To give yourself maximum energy for running, experts recommend getting your carbs from a variety of sources. Examples include:
- Starchy vegetables like squash, peas, and sweet potatoes
- Whole grains and gluten-free grains like quinoa and buckwheat
- Bread, cereal, crackers, and pasta
- Whole fruits like bananas, apples, and berries
- Legumes like chickpeas and black beans
How Many Carbs Should You Eat
Your dietary needs aren’t going to necessarily be the same as your training partners’. You may need to play around with your carb intake while training to find the ideal number for you. However, you can use some general guidelines to get started.
For runners who train hard and go on long runs, it is recommended to eat 5 to 8 grams of carbs per kilogram of bodyweight every day during training. That works out to roughly 2.3 to 5.5 grams of carbs for every pound of body weight.
For example, if you weigh 175 pounds, your daily intake should be around 400 grams of carbs every day to start. As your frequency and intensity increases, so should your carb intake. Ideally, you want to spread that intake out evenly throughout the day.
What to Eat Before, During, and After the Race
If you don’t normally carb-load, you don’t want to start the day before or the day of the race. Likewise, you shouldn’t aim to get all your carbs in one meal. Both scenarios are a recipe for GI distress that could prevent you from performing your best. To give your body ample time to store up glycogen, start carb-loading at least three to four days before your race, gradually increasing your intake at every meal.
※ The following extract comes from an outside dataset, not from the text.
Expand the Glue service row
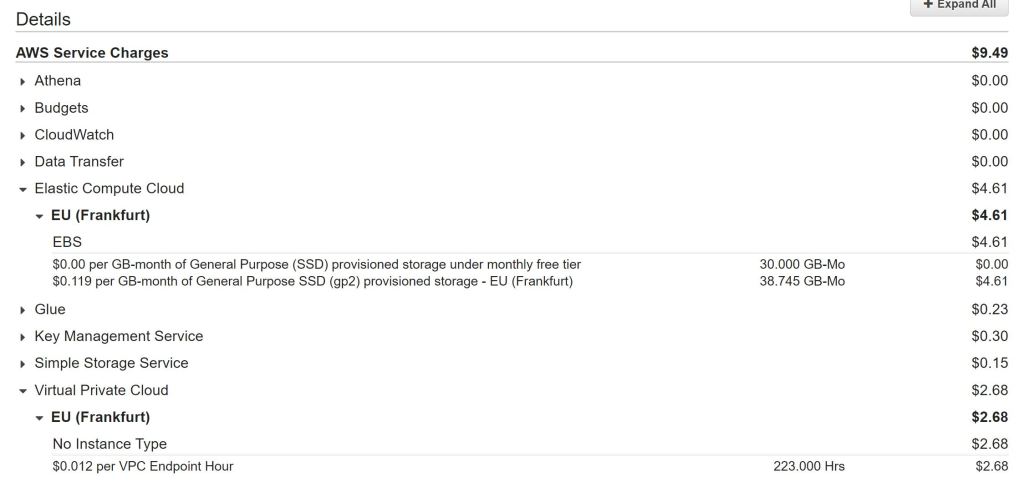The image size is (1024, 482). pos(23,310)
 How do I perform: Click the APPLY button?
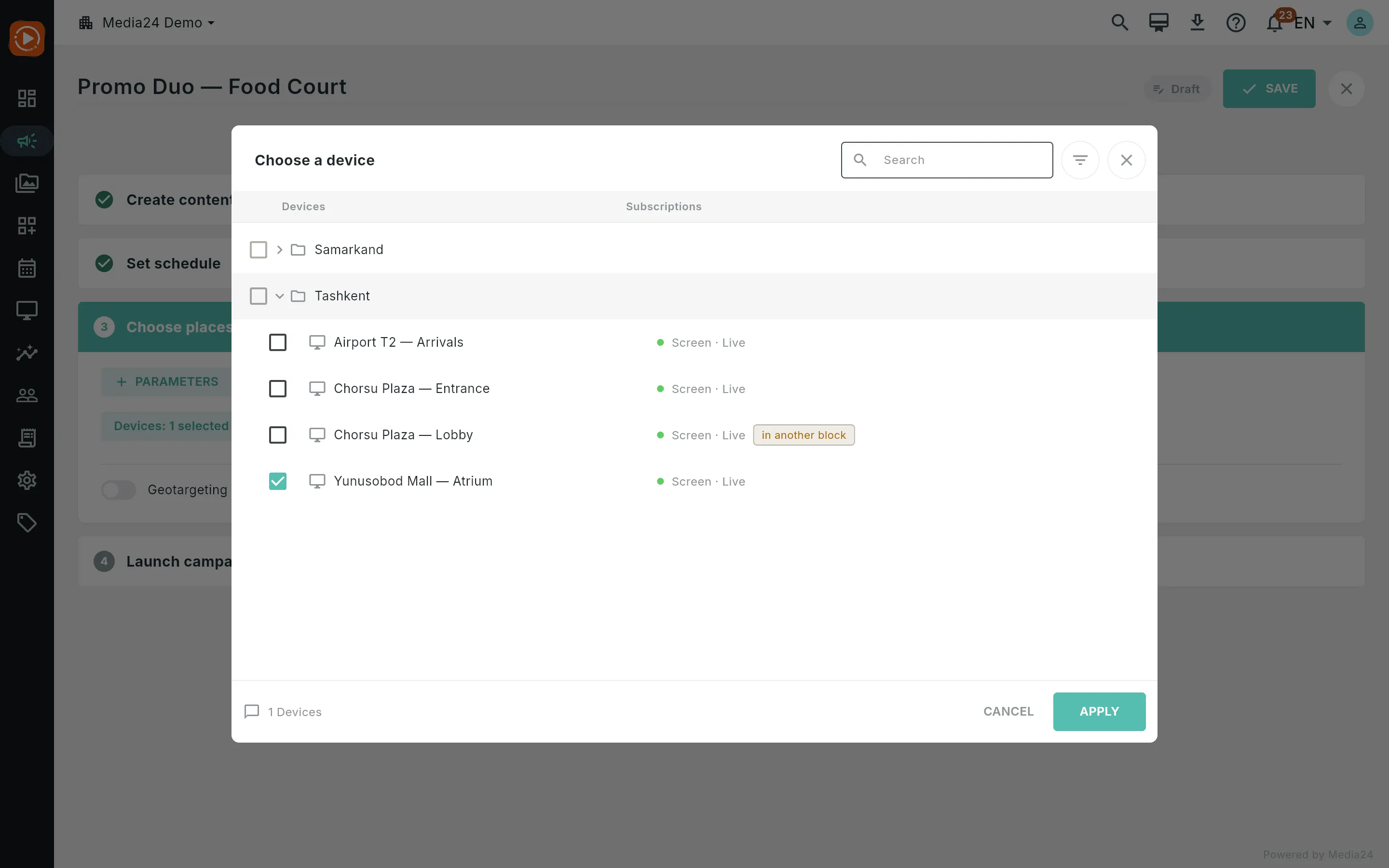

Before training or before a race, having a meal can help maintain your energy and keep you from feeling hungry while you run. Timing matters. The closer you get to your start time, the lighter you want to eat to avoid digestive upset. Some examples include:
- 4+ hours before: 2 to 3 cups of pasta with meat sauce or with shrimp and veggies, tuna or turkey sandwich on whole wheat bread, or 3 ounces of grilled chicken with 6 ounces of rice, and a cup of fresh fruit
- 2-3 hours before: A cup of cereal with 1/2 cup milk, a whole grain bagel with 2 tablespoons peanut butter, or a 12-ounce fruit smoothie
- 1 hour before: 3 ounces of dried fruit like mango or cranberries, 7-ounce banana, serving of pretzels, or a granola bar
During your run, you’ll also need to fuel your body. Experts typically recommend getting anywhere from 30 to 60 grams of carbs per hour from gels, bananas, or sports drinks. This will help prevent glycogen depletion and keep you crushing your goals throughout the run.
After you've crossed the finish line, don't forget to refuel. Eating a meal or snack with simpler carbs within an hour after finishing helps rapidly replenish your muscles' glycogen stores. Examples include trail mix, a peanut butter and jelly sandwich, an energy bar, or pita and hummus.
There are several methods you can use when increasing your carb intake. Three popular carbohydrate-loading approaches include:
Long taper: You might think of this as a slow load approach. Stop hard training 3 weeks before your race and taper your training down by two weeks before. During those 2 weeks, keep eating 3 to 5 grams of carbs per pound of body weight and reduce the amount of fat you eat. This forces your muscles to build a store of glycogen since you're not using it for training.
6-day load: For this approach, you start 6 days before your race. You spend the first 3 days eating a diet of about 50 percent carbs while gradually decreasing the amount of training you do. On the second 3 days, you increase to a diet made of 70 percent carbs and minimal (0 to 20 minutes) of exercise daily.
Rapid load: This approach starts about 24 hours before your race. Perform an glycogen-depleting exercise such as intense sprints. Then immediately begin a high-carbohydrate diet made of 5 to 6 grams of carbs per pound of bodyweight.